WORK REQUEST: Pick every line out of the entries below that has the string "avatar", and copy it.

[[ DATA SUPPLIED, beginning ]]

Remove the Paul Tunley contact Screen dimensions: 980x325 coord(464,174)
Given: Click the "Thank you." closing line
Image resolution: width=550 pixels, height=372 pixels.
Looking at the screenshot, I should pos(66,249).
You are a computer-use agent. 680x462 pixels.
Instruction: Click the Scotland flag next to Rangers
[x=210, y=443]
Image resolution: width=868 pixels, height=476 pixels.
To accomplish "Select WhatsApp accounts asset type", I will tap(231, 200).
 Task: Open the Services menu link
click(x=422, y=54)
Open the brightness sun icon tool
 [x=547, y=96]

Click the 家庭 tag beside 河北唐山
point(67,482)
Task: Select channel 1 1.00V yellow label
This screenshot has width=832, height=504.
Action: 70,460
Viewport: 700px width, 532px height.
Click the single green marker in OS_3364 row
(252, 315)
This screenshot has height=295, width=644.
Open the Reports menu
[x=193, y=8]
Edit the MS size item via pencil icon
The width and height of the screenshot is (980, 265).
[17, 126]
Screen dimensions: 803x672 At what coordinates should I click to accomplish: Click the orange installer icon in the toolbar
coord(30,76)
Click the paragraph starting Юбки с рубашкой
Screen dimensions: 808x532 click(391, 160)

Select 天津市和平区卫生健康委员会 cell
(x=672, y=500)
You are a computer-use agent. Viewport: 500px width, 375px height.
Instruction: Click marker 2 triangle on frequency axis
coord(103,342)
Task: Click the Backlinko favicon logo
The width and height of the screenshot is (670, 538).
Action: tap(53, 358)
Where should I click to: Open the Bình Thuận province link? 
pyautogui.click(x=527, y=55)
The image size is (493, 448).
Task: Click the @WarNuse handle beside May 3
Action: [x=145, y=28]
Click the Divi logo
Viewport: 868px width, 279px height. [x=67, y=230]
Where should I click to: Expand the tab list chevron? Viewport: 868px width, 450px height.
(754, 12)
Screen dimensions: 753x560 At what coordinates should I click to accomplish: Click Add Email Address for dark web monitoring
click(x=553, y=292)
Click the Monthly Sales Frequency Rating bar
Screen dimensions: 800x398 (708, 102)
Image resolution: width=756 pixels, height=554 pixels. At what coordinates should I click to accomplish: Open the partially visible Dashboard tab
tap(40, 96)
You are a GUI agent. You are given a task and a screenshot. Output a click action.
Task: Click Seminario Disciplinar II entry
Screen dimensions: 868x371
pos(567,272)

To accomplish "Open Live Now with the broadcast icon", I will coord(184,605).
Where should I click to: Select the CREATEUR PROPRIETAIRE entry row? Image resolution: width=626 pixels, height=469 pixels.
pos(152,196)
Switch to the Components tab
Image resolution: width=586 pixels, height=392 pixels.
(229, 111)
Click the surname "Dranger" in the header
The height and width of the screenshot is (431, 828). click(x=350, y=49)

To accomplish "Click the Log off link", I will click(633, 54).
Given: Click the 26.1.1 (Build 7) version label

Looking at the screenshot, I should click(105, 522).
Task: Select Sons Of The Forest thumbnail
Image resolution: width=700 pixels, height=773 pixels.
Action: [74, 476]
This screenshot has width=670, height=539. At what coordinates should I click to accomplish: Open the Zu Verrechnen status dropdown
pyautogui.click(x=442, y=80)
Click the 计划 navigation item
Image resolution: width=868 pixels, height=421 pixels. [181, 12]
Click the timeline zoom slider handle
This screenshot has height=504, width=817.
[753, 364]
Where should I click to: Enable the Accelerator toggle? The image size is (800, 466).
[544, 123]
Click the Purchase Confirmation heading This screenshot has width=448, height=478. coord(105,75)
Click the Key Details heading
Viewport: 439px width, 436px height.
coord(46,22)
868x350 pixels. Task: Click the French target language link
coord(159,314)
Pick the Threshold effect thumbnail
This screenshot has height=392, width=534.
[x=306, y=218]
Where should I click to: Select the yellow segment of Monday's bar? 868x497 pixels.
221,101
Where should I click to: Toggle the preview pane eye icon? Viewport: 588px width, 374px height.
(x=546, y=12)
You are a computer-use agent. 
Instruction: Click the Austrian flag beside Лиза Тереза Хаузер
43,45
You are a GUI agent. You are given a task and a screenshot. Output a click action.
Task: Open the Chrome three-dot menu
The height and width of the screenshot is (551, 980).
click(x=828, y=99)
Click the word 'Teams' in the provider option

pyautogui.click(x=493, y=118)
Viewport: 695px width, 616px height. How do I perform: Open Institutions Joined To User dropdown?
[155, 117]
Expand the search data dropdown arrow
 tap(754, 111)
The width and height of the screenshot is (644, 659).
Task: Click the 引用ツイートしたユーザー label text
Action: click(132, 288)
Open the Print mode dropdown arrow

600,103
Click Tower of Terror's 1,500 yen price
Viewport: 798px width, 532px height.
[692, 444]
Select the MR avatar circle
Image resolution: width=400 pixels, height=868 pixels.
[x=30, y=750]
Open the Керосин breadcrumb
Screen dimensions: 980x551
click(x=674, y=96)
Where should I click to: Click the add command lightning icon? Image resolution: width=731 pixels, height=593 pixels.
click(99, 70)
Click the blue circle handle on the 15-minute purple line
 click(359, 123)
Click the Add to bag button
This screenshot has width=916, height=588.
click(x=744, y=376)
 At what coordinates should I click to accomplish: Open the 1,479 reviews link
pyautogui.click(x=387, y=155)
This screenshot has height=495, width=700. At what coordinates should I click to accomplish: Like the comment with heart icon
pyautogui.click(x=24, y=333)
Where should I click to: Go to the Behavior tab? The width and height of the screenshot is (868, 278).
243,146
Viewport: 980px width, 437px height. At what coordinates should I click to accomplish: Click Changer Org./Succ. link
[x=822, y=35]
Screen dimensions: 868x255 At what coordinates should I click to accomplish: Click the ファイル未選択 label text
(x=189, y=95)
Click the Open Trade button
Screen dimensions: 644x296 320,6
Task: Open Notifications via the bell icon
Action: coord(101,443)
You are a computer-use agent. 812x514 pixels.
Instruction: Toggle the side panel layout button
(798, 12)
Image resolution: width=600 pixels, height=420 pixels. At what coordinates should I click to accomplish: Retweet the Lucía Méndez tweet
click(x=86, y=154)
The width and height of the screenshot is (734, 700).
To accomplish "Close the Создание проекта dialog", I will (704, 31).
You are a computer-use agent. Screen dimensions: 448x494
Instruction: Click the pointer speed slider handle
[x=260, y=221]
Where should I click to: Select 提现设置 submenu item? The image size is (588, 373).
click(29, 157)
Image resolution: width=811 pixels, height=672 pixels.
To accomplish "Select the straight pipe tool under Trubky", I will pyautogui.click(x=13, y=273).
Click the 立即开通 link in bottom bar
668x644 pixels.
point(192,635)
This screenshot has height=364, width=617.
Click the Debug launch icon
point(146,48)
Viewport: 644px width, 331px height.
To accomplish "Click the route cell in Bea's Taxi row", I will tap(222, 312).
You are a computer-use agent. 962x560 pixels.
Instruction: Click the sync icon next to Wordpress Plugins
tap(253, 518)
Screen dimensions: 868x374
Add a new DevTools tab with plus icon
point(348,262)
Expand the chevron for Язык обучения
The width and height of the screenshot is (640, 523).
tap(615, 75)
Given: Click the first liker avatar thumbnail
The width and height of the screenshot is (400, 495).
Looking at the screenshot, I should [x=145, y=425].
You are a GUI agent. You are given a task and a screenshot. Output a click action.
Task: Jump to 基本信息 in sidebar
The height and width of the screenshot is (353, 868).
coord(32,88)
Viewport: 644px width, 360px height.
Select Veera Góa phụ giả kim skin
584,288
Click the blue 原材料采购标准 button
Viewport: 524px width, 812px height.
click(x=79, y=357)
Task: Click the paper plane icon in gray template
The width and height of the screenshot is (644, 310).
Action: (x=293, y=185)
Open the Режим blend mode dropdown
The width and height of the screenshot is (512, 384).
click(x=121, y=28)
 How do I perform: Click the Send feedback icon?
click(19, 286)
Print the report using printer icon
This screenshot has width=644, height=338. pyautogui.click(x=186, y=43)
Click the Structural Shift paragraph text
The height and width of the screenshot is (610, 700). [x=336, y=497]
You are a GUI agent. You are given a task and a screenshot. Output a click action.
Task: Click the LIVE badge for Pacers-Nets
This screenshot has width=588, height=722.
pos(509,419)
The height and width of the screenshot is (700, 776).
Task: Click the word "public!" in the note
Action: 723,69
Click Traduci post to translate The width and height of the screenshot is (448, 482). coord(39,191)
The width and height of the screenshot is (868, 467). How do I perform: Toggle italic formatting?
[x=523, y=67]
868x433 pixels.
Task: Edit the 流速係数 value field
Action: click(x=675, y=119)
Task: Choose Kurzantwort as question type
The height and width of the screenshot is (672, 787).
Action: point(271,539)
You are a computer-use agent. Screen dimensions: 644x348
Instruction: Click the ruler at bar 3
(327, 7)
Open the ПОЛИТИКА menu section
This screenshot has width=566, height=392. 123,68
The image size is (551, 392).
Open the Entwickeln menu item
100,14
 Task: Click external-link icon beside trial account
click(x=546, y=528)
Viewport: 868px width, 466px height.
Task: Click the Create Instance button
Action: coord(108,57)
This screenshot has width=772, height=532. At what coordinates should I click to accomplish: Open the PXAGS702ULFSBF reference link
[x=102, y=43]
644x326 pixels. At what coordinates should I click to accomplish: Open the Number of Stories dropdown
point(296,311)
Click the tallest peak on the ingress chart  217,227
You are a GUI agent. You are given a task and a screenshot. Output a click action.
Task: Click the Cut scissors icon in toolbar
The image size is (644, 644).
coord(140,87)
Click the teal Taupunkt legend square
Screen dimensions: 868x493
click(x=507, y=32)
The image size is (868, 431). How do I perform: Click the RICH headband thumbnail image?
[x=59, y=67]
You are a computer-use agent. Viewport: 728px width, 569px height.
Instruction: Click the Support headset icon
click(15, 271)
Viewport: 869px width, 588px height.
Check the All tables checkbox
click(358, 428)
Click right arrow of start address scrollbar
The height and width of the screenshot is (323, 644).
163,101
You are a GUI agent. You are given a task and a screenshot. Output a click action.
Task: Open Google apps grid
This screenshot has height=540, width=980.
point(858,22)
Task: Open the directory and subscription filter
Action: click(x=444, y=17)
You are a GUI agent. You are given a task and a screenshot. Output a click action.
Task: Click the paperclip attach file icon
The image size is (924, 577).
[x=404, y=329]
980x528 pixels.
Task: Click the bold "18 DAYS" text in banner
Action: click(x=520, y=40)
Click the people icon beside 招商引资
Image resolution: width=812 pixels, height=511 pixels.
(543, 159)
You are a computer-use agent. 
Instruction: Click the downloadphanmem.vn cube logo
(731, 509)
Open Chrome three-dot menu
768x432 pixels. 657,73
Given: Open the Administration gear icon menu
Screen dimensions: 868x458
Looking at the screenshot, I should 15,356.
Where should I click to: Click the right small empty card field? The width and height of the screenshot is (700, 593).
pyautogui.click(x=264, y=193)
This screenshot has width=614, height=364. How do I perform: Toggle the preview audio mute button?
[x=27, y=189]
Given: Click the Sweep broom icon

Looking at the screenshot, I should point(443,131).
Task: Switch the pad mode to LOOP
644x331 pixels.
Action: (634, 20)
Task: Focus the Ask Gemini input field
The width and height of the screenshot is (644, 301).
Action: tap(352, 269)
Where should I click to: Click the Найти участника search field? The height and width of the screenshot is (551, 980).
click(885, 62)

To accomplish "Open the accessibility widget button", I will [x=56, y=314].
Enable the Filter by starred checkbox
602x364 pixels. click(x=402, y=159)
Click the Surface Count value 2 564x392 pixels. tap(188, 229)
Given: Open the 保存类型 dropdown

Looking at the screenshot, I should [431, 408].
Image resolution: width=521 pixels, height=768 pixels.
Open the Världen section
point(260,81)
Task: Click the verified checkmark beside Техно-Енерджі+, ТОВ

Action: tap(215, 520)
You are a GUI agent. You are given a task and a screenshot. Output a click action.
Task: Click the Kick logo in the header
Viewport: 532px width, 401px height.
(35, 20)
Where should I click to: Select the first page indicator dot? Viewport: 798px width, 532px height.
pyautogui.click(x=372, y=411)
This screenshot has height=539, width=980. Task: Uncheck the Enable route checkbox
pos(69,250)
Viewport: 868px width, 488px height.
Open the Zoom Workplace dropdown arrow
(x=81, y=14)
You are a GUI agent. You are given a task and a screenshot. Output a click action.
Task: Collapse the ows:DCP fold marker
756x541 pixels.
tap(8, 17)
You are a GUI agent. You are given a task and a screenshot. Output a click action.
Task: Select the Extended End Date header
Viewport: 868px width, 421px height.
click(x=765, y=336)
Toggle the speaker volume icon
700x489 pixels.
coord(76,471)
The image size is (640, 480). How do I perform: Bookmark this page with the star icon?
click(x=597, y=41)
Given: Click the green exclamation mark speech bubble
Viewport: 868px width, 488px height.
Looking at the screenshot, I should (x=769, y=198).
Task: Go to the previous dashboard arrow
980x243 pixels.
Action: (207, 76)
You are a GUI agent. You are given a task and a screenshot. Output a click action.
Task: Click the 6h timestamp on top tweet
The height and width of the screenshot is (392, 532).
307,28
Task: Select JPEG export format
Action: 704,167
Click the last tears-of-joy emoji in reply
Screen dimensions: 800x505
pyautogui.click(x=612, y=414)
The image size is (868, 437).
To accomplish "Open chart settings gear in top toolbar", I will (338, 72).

[[ DATA SUPPLIED, end ]]

EXPECTED OUTPUT:
Select the MR avatar circle
Given: Click the first liker avatar thumbnail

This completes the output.